Methods: KM mice were divided into control, model, and HQD treatment groups. Fresh colonic tissues were collected for single-cell RNA sequencing and spatial transcriptome sequencing. The expressions of claudin-1, mucin 2, and NF-κB P65 proteins were detected by immunohistochemistry. In vitro experiments evaluated the effects of HQD on the LS174T cell line.

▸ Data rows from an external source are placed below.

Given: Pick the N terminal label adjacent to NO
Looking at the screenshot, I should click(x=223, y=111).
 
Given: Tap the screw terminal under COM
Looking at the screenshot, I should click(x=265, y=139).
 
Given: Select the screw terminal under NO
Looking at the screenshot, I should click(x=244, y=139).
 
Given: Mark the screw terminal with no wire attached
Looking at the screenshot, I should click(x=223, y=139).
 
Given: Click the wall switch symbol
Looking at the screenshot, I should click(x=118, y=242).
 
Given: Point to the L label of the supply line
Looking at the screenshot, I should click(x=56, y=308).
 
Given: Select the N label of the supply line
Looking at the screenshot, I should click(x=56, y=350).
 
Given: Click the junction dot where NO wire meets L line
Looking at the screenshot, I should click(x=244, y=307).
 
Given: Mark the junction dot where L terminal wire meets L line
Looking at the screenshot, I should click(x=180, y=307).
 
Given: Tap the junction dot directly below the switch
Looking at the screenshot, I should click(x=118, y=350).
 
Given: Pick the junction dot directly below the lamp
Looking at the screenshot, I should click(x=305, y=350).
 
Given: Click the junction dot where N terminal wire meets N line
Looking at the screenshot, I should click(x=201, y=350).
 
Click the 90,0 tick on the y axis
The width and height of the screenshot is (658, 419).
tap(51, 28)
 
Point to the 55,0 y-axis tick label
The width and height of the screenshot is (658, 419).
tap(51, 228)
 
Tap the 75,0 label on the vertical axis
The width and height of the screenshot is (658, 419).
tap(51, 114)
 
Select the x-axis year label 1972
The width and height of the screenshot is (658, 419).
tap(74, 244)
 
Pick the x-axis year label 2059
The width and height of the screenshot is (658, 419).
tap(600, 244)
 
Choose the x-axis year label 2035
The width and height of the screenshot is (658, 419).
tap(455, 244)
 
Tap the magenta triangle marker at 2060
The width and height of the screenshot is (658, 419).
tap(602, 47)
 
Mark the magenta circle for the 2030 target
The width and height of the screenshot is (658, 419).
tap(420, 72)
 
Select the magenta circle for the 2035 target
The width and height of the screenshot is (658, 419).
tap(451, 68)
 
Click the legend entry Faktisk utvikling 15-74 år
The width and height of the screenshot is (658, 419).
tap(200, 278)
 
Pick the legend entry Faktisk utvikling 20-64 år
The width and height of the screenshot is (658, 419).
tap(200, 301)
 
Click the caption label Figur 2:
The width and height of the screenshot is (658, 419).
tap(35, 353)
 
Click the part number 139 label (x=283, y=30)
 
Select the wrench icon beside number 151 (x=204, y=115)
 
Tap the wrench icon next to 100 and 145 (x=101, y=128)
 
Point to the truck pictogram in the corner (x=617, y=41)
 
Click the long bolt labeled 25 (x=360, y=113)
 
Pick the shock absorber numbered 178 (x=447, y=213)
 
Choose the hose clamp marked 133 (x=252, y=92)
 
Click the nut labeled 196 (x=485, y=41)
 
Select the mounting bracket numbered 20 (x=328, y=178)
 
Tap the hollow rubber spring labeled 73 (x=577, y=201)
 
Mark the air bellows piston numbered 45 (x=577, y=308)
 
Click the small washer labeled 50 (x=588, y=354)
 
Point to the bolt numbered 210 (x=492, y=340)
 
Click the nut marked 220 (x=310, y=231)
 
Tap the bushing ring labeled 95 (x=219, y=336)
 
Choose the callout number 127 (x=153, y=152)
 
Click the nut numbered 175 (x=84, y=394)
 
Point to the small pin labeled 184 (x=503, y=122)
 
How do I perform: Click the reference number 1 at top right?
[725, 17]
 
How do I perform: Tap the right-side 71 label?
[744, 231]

Results: HQD improved intestinal motility, restored mucosal epithelium function and morphology. Single-cell RNA sequencing and spatial transcriptome sequencing data showed a reduction in goblet cells, decreased mucin 2 secretion, and activated apoptotic pathways in STC mice. The population of intestinal stem cells was reduced, and proliferation along with Wnt/β-catenin pathways were inhibited. STC also altered the distribution of intestinal cell states, increasing immune-associated Enterocyte_C3. Aberrant NF-κB pathway activation was noted across various cell types. After HQD treatment, NF-κB pathway activity was down-regulated, while cell proliferation pathways were up-regulated, alongside an increase in Enterocyte_C1 related to material transport. Immunocytochemical, Western blot, and immunohistochemistry analyses confirmed NF-κB pathway activation in goblet cells of STC mice, with HQD inhibiting this aberrant activation.

Conclusion: STC involves intestinal mucosal barrier damage. HQD may treat STC by suppressing NF-κB signaling in epithelial cells, restoring intestinal epithelial cell function, and promoting mucosal barrier repair.